**Aim of the task**. Below is some material. Set down exactly the line where "Open run debugger link for first run" appears and all lines after it, and stop at the last line.

Available data Block Start

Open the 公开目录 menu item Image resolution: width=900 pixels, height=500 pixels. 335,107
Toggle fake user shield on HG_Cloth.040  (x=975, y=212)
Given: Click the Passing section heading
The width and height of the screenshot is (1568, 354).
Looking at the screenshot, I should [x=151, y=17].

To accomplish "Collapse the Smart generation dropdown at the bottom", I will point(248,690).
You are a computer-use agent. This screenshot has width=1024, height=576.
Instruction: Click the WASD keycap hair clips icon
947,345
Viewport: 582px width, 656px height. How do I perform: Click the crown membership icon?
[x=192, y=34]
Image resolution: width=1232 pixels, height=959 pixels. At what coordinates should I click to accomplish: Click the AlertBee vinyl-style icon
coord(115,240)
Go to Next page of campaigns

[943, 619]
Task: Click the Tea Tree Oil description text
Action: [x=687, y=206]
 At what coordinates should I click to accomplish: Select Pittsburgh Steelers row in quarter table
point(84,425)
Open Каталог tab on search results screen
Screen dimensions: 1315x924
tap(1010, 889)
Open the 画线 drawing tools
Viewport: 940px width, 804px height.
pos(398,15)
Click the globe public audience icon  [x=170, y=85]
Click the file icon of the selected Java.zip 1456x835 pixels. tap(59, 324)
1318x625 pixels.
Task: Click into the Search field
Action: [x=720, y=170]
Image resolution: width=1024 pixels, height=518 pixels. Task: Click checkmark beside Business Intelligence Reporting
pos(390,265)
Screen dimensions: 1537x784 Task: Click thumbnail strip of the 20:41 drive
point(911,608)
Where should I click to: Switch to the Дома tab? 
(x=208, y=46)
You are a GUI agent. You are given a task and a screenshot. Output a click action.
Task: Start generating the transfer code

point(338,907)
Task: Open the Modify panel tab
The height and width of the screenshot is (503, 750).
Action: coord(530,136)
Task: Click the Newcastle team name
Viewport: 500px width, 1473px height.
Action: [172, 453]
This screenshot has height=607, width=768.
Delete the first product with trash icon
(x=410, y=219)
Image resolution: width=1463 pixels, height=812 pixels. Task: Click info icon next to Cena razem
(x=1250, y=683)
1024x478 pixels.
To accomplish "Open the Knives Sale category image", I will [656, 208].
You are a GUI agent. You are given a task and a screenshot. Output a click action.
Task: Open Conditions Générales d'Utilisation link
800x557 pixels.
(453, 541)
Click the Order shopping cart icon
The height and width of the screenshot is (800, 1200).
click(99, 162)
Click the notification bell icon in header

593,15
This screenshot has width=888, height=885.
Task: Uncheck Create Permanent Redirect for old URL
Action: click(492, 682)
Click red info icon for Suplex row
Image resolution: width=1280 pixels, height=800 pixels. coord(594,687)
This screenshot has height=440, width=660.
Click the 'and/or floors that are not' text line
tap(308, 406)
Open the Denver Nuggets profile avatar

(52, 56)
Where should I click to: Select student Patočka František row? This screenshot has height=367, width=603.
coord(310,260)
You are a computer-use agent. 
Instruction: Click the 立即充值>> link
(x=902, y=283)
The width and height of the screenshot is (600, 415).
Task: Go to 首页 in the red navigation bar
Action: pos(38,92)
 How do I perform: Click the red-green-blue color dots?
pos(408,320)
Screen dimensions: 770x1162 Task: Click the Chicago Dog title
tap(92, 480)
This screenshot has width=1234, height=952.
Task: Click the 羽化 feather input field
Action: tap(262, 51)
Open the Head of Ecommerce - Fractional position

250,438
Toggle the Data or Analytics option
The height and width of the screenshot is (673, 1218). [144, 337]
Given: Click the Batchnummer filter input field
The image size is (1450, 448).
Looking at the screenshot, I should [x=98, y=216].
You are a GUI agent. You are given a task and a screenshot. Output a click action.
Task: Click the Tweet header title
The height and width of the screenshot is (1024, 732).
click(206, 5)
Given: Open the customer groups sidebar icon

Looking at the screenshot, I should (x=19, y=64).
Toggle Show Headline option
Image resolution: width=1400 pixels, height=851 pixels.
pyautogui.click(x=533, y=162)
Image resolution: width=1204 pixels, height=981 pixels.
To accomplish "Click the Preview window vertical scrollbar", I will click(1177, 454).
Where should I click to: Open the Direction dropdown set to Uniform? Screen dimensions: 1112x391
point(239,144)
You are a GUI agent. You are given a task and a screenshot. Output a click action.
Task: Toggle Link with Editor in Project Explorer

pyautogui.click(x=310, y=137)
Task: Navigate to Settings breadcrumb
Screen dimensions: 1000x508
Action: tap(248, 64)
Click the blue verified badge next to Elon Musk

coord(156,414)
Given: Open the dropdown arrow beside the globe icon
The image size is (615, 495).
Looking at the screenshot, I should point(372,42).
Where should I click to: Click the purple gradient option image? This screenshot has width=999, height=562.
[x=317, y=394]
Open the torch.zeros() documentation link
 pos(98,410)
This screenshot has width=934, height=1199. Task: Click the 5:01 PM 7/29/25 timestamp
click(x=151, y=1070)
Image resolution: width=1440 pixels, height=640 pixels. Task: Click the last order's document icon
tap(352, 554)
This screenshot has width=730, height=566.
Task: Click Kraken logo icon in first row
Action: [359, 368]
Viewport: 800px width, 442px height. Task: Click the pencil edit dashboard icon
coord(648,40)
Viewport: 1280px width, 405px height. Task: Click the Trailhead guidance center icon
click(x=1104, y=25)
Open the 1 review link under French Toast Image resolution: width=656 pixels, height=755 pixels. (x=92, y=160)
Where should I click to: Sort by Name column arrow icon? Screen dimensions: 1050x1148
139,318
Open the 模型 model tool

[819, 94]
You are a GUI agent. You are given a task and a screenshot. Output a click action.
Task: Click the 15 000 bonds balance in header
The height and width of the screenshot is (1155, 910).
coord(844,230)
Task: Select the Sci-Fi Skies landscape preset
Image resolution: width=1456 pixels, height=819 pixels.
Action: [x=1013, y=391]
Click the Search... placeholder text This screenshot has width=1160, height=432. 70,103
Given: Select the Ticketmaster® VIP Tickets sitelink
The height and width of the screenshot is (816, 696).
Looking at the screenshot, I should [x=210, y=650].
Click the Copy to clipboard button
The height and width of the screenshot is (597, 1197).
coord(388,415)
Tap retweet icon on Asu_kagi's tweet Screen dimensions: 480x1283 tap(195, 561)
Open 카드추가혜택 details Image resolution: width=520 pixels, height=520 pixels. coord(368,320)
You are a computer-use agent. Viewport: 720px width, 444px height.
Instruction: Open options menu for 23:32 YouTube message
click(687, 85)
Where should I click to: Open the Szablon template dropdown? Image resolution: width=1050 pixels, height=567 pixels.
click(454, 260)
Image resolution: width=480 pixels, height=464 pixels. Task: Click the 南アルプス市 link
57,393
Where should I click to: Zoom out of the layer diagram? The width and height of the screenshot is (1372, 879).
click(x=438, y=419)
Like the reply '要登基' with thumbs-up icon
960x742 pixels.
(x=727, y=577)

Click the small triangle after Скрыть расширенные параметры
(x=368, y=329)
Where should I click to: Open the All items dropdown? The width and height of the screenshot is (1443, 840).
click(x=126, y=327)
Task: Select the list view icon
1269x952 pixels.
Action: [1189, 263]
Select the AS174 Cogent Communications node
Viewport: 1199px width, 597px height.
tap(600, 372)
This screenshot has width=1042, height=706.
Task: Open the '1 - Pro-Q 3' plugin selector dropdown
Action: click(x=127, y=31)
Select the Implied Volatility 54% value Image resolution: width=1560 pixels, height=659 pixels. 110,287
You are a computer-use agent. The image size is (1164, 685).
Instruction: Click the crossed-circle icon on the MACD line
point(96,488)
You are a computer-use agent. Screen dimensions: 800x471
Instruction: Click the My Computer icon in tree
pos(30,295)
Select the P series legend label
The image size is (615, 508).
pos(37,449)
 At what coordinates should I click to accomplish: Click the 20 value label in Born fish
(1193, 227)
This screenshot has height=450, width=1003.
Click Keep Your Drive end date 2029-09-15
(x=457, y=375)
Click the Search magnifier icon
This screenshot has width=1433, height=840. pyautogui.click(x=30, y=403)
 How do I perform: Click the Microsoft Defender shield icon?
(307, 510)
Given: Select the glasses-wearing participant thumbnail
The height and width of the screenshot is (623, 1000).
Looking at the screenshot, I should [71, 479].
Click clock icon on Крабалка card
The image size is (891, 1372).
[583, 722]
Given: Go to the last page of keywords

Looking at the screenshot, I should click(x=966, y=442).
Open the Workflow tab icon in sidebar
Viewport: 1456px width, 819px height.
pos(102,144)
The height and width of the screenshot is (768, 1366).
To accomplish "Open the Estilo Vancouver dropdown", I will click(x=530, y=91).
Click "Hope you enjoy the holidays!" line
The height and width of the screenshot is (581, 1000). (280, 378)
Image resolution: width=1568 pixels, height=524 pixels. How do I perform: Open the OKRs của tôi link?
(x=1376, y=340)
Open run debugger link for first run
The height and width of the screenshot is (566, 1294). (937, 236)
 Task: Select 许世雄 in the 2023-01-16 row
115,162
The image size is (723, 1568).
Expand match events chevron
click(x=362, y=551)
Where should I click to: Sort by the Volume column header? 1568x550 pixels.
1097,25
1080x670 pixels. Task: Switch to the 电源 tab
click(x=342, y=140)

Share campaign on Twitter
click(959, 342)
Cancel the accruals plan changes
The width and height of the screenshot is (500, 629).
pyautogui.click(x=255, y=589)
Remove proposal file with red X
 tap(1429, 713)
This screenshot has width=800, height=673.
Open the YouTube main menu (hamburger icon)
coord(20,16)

Available data Block End

**Result**.
Open run debugger link for first run
The height and width of the screenshot is (566, 1294). (937, 236)
 Task: Select 许世雄 in the 2023-01-16 row
115,162
The image size is (723, 1568).
Expand match events chevron
click(x=362, y=551)
Where should I click to: Sort by the Volume column header? 1568x550 pixels.
1097,25
1080x670 pixels. Task: Switch to the 电源 tab
click(x=342, y=140)

Share campaign on Twitter
click(959, 342)
Cancel the accruals plan changes
The width and height of the screenshot is (500, 629).
pyautogui.click(x=255, y=589)
Remove proposal file with red X
 tap(1429, 713)
This screenshot has width=800, height=673.
Open the YouTube main menu (hamburger icon)
coord(20,16)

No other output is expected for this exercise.